[Pixel coordinate grounding data]
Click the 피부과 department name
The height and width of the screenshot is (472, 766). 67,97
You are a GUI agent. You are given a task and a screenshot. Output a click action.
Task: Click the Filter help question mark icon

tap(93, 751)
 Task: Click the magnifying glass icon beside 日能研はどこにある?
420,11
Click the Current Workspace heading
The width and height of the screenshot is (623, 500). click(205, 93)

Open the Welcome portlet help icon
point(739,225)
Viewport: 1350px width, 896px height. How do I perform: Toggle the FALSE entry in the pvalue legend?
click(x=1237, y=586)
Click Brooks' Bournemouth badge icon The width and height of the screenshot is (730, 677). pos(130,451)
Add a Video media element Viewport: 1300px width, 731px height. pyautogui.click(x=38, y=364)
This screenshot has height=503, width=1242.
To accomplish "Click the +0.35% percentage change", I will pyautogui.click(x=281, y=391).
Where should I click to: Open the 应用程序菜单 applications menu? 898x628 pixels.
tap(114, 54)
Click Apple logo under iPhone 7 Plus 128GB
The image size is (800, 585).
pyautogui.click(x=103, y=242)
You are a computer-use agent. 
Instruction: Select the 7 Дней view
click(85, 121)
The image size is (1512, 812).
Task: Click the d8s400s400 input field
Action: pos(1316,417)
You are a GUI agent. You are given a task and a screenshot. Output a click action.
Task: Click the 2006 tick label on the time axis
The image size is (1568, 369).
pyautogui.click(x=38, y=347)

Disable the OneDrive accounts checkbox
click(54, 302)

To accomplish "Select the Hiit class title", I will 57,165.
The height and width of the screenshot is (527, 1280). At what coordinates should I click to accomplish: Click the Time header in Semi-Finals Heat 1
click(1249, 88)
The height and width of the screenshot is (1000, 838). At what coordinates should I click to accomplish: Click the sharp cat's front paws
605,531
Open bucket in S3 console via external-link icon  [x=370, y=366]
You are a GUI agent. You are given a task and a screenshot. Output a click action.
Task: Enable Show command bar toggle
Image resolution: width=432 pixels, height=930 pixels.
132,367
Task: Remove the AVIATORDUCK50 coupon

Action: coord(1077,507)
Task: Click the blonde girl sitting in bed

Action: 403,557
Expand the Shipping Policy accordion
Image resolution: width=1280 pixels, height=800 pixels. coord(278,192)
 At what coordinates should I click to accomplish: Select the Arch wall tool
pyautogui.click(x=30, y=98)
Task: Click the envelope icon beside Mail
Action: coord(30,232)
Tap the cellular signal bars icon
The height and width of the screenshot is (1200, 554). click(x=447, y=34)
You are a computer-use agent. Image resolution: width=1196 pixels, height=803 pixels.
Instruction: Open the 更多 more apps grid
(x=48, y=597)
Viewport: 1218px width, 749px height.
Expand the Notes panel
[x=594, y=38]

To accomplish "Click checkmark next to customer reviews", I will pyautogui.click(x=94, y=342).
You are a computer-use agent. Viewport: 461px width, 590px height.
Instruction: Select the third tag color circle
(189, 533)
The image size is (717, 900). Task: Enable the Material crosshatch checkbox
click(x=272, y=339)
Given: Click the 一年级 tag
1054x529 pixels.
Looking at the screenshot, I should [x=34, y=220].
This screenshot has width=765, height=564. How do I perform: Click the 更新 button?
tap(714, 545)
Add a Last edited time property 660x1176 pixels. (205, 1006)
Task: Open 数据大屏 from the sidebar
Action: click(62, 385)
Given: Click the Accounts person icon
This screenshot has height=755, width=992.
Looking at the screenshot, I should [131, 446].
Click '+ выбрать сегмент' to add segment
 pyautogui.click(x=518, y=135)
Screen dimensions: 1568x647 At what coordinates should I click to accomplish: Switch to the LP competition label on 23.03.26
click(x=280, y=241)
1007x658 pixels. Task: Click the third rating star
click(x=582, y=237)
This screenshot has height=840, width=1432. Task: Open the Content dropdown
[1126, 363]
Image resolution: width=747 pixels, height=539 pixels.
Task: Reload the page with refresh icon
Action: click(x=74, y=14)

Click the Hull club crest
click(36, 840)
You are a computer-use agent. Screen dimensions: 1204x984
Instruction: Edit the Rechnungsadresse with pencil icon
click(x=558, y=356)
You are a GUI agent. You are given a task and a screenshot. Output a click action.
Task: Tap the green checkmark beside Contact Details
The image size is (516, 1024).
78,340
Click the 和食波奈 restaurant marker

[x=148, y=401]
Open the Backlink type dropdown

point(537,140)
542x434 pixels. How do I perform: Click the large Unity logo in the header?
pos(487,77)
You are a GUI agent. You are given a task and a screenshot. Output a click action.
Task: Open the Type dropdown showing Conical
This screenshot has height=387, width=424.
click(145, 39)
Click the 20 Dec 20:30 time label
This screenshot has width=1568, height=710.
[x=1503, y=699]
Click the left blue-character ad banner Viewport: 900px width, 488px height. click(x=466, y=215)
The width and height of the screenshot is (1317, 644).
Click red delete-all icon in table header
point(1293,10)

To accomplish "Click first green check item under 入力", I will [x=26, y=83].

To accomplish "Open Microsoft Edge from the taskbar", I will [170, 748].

* **Exercise**: Exactly reproduce every line of the data above.

* **Response below**:
Click the 피부과 department name
The height and width of the screenshot is (472, 766). 67,97
You are a GUI agent. You are given a task and a screenshot. Output a click action.
Task: Click the Filter help question mark icon

tap(93, 751)
 Task: Click the magnifying glass icon beside 日能研はどこにある?
420,11
Click the Current Workspace heading
The width and height of the screenshot is (623, 500). click(205, 93)

Open the Welcome portlet help icon
point(739,225)
Viewport: 1350px width, 896px height. How do I perform: Toggle the FALSE entry in the pvalue legend?
click(x=1237, y=586)
Click Brooks' Bournemouth badge icon The width and height of the screenshot is (730, 677). pos(130,451)
Add a Video media element Viewport: 1300px width, 731px height. pyautogui.click(x=38, y=364)
This screenshot has height=503, width=1242.
To accomplish "Click the +0.35% percentage change", I will pyautogui.click(x=281, y=391).
Where should I click to: Open the 应用程序菜单 applications menu? 898x628 pixels.
tap(114, 54)
Click Apple logo under iPhone 7 Plus 128GB
The image size is (800, 585).
pyautogui.click(x=103, y=242)
You are a computer-use agent. 
Instruction: Select the 7 Дней view
click(85, 121)
The image size is (1512, 812).
Task: Click the d8s400s400 input field
Action: pos(1316,417)
You are a GUI agent. You are given a task and a screenshot. Output a click action.
Task: Click the 2006 tick label on the time axis
The image size is (1568, 369).
pyautogui.click(x=38, y=347)

Disable the OneDrive accounts checkbox
click(54, 302)

To accomplish "Select the Hiit class title", I will 57,165.
The height and width of the screenshot is (527, 1280). At what coordinates should I click to accomplish: Click the Time header in Semi-Finals Heat 1
click(1249, 88)
The height and width of the screenshot is (1000, 838). At what coordinates should I click to accomplish: Click the sharp cat's front paws
605,531
Open bucket in S3 console via external-link icon  [x=370, y=366]
You are a GUI agent. You are given a task and a screenshot. Output a click action.
Task: Enable Show command bar toggle
Image resolution: width=432 pixels, height=930 pixels.
132,367
Task: Remove the AVIATORDUCK50 coupon

Action: coord(1077,507)
Task: Click the blonde girl sitting in bed

Action: 403,557
Expand the Shipping Policy accordion
Image resolution: width=1280 pixels, height=800 pixels. coord(278,192)
 At what coordinates should I click to accomplish: Select the Arch wall tool
pyautogui.click(x=30, y=98)
Task: Click the envelope icon beside Mail
Action: coord(30,232)
Tap the cellular signal bars icon
The height and width of the screenshot is (1200, 554). click(x=447, y=34)
You are a computer-use agent. Image resolution: width=1196 pixels, height=803 pixels.
Instruction: Open the 更多 more apps grid
(x=48, y=597)
Viewport: 1218px width, 749px height.
Expand the Notes panel
[x=594, y=38]

To accomplish "Click checkmark next to customer reviews", I will pyautogui.click(x=94, y=342).
You are a computer-use agent. Viewport: 461px width, 590px height.
Instruction: Select the third tag color circle
(189, 533)
The image size is (717, 900). Task: Enable the Material crosshatch checkbox
click(x=272, y=339)
Given: Click the 一年级 tag
1054x529 pixels.
Looking at the screenshot, I should [x=34, y=220].
This screenshot has width=765, height=564. How do I perform: Click the 更新 button?
tap(714, 545)
Add a Last edited time property 660x1176 pixels. (205, 1006)
Task: Open 数据大屏 from the sidebar
Action: click(62, 385)
Given: Click the Accounts person icon
This screenshot has height=755, width=992.
Looking at the screenshot, I should [131, 446].
Click '+ выбрать сегмент' to add segment
 pyautogui.click(x=518, y=135)
Screen dimensions: 1568x647 At what coordinates should I click to accomplish: Switch to the LP competition label on 23.03.26
click(x=280, y=241)
1007x658 pixels. Task: Click the third rating star
click(x=582, y=237)
This screenshot has height=840, width=1432. Task: Open the Content dropdown
[1126, 363]
Image resolution: width=747 pixels, height=539 pixels.
Task: Reload the page with refresh icon
Action: click(x=74, y=14)

Click the Hull club crest
click(36, 840)
You are a computer-use agent. Screen dimensions: 1204x984
Instruction: Edit the Rechnungsadresse with pencil icon
click(x=558, y=356)
You are a GUI agent. You are given a task and a screenshot. Output a click action.
Task: Tap the green checkmark beside Contact Details
The image size is (516, 1024).
78,340
Click the 和食波奈 restaurant marker

[x=148, y=401]
Open the Backlink type dropdown

point(537,140)
542x434 pixels. How do I perform: Click the large Unity logo in the header?
pos(487,77)
You are a GUI agent. You are given a task and a screenshot. Output a click action.
Task: Open the Type dropdown showing Conical
This screenshot has height=387, width=424.
click(145, 39)
Click the 20 Dec 20:30 time label
This screenshot has width=1568, height=710.
[x=1503, y=699]
Click the left blue-character ad banner Viewport: 900px width, 488px height. click(x=466, y=215)
The width and height of the screenshot is (1317, 644).
Click red delete-all icon in table header
point(1293,10)

To accomplish "Click first green check item under 入力", I will [x=26, y=83].

To accomplish "Open Microsoft Edge from the taskbar", I will [170, 748].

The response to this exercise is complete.